Love wasn’t the only proud black woman being abused at the convention, as no less an impressive person as Condoleezza Rice was subjected to an attempted citizens’ arrest by the radical leftist Code Pink organization, which had already found her guilty of war crimes. Groups such as Code Pink never seem to attempt citizens arrests of dictators such as Saddam Hussein, who killed more Iraqis than Rice ever did, but we suspect that’s because it would entail more risk and less self-righteous satisfaction.
— Bud Norman
About Those Speeches
The art of political oratory has become so degraded in America that Barack Obama was able to pass himself off as a silver-tongued speaker just four years ago, but we still enjoy hearing what passes for speechifying these days. What we heard on the radio Tuesday from the Republican National Convention was mostly pretty good, at least by contemporary standards, and likely to compare well with next week’s efforts by the Democrats.
We missed most of the address by Mia Love, the mayor of Saratoga Springs, Utah, candidate for congress, and a rising star of the conservative movement, but saw that her address won plaudits from the right-wing commentators and by all accounts “electrified” the crowd. The portion we did hear was indeed rousing, stressing the traditional Republican values of self-reliance and personal responsibility with a convincingly personal touch, and we expect we’ll be hearing more from her in the comings months. Those watching the convention on MSNBC apparently missed all of the speech, as the left-wing network simply cut away from all of the black and Latino speakers lest their audience be confused about why a crowd full of racists were cheering so loudly for a black woman such as Love.
Former Pennsylvania senator and failed presidential contender Rick Santorum also spoke, and while he probably managed to get his many supporters enthused about the Romney candidacy we don’t expect the speech had much appeal beyond his fans. The speech was a strange extended metaphor about hands, starting with the gnarled but strong hands of his coal-mining father and running through the various sorts of hands he shook while campaigning, and although it had some kind words for traditional Judeo-Christian values it was light on the hellfire-and-brimstone stuff that scared the children and the secular reporters during the campaign.

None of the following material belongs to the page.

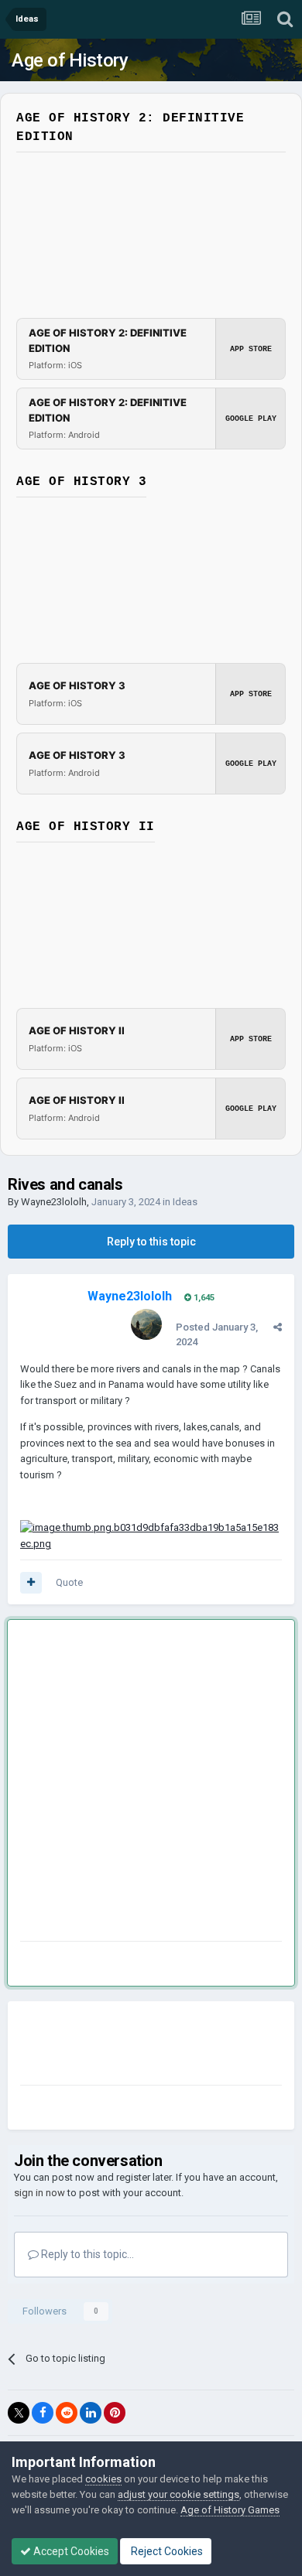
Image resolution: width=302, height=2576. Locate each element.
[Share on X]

Even the ABC reporters who kept interrupting the speakers on the radio were hard-pressed to find much fault with a rousing speech by the nominee’s wife, Ann Romney, who gave an endearingly personal account of her husband’s career. The main chore facing the Romney campaign, which has been besieged by the most extravagant sort of negative advertising, seems to be convincing the public that he’s not a top-hatted villain who ties damsels to railroad tracks for cackling laughs, and the speech was probably effective at countering that cartoonish image. By hearing it on the radio we missed out on the full effect of her classy good looks, but even so we found it very compelling and just the sort of thing that should have particular appeal to the kind of women who are susceptible to the Democrats’ most outrageous slanders.
Keynote speaker Chris Christie gave a good speech, but that was disappointing because we’d been expecting a great one. The famously burly governor of New Jersey has some heretical views typical of his region, especially on gun rights and radical Islamist jurists, but on the crucial issue of fiscal sanity he’s been heroic, and he’s achieved great things in a stubbornly liberal state by stating the cold, hard facts of life with his legendary bluntness, so it seemed certain that he’d lay it on with extra gusto in a prime time spot. Alas, although he talked about being blunt he failed to do so, and left us wanting more.